● **Action item**
Only the lines from the one with "Where should I" through the last line of the material below belong in the answer, copied exactly and without pictures.

● **Dataset records**
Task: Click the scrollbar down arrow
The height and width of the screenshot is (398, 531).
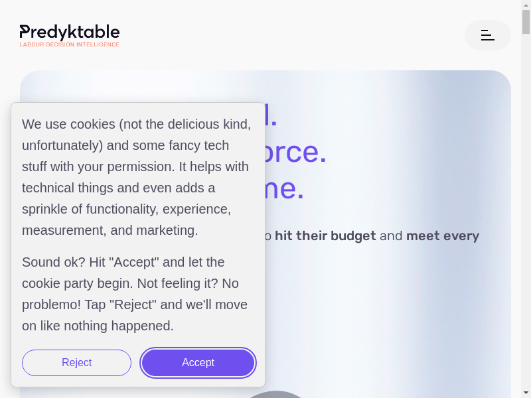Action: (526, 393)
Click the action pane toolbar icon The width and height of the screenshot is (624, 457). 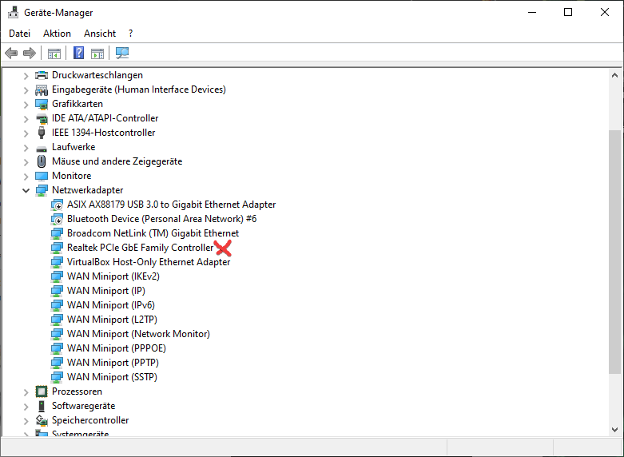point(97,54)
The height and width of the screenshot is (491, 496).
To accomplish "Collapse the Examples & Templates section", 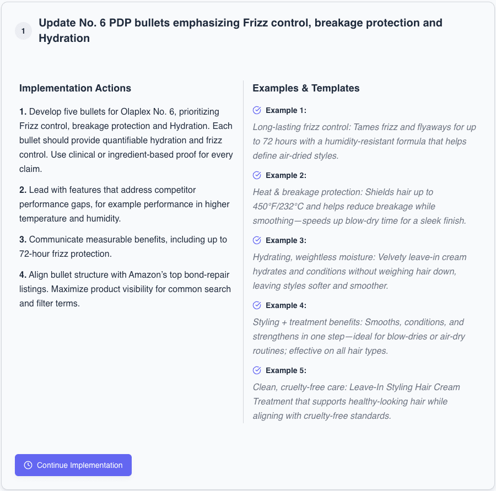I will click(x=306, y=88).
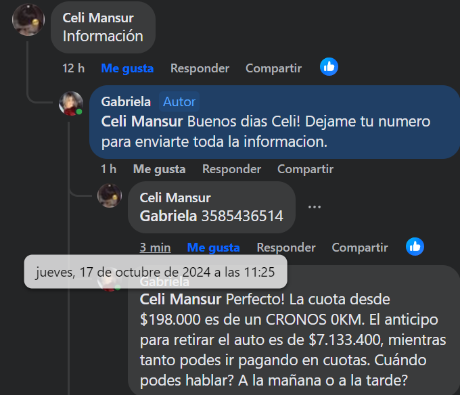
Task: Toggle Me gusta on Información comment
Action: pyautogui.click(x=127, y=68)
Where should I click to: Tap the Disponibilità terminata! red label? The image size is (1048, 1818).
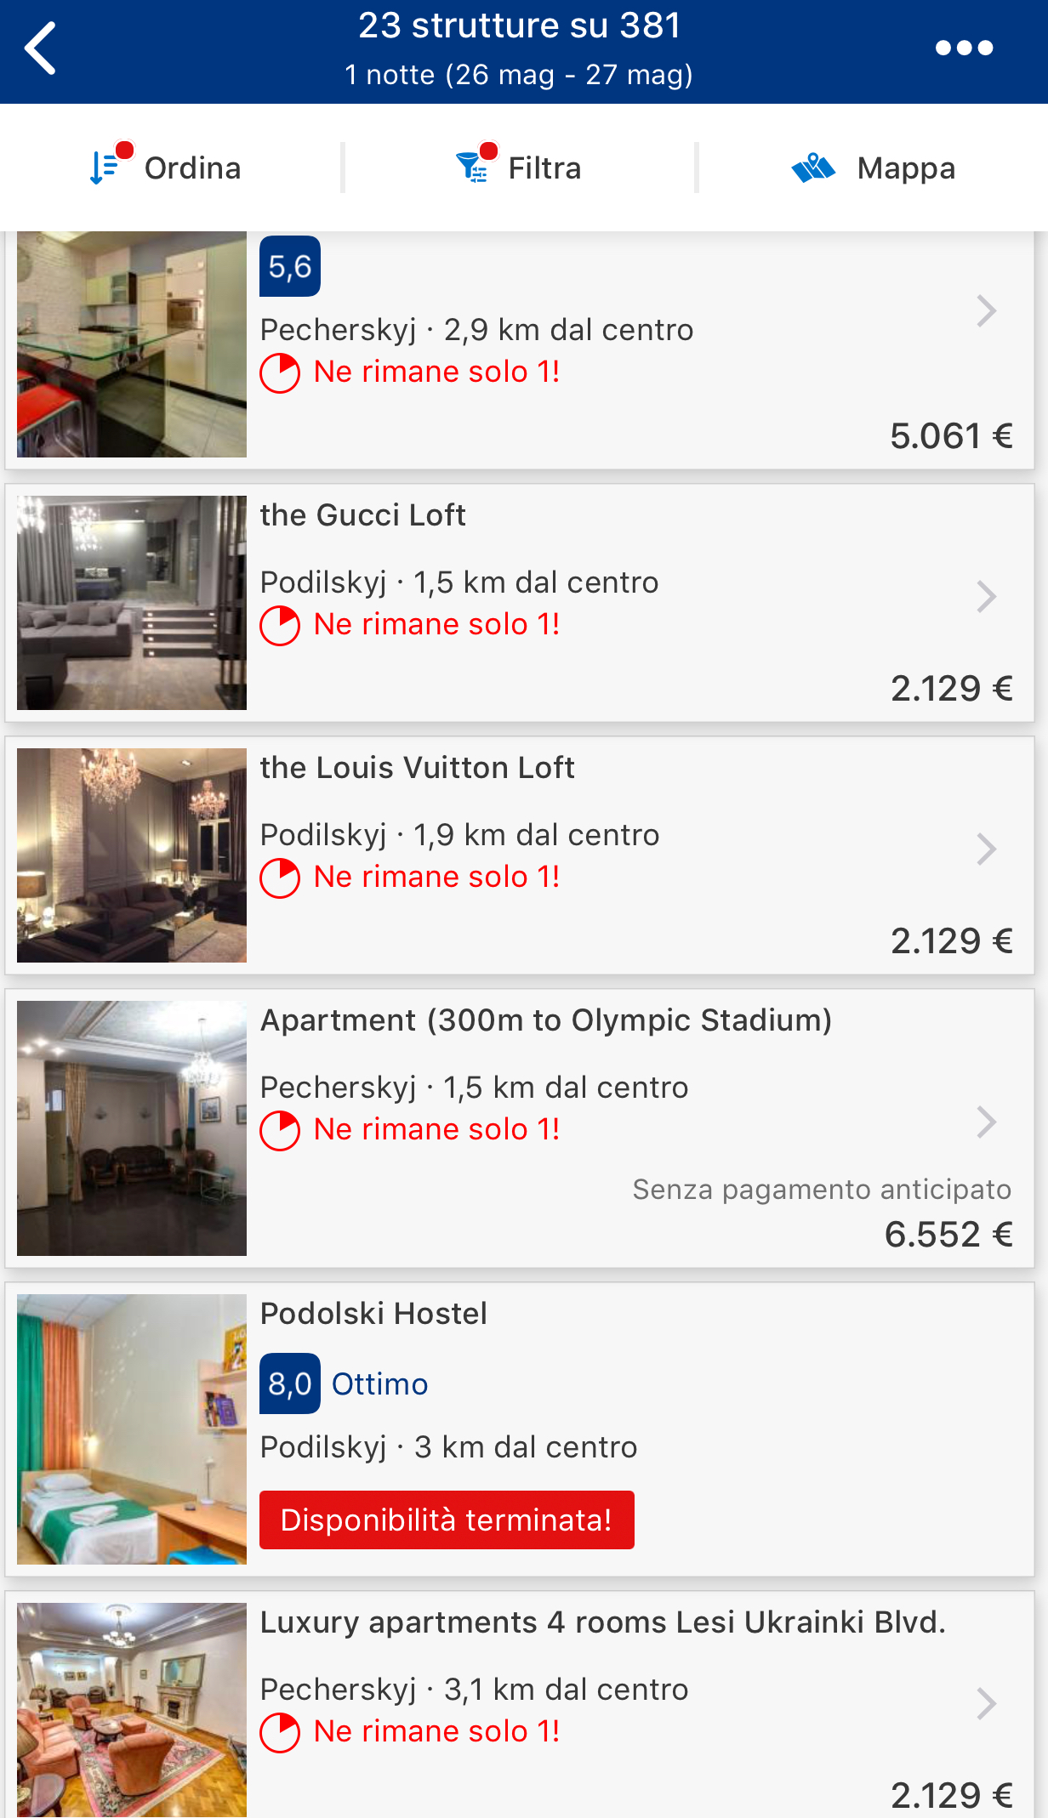coord(447,1520)
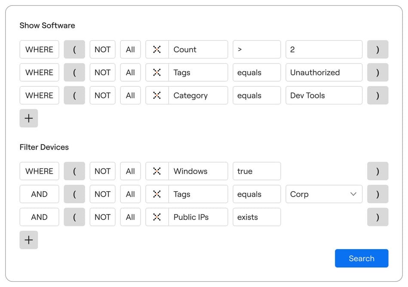Screen dimensions: 408x287
Task: Click the value field containing 2
Action: (324, 49)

● **Completed exercise**
Where should I click to: Tap the Disponibilità terminata! red label? The image size is (1048, 1818).
coord(447,1520)
Screen dimensions: 408x287
Task: Click the value field containing 2
Action: (324, 49)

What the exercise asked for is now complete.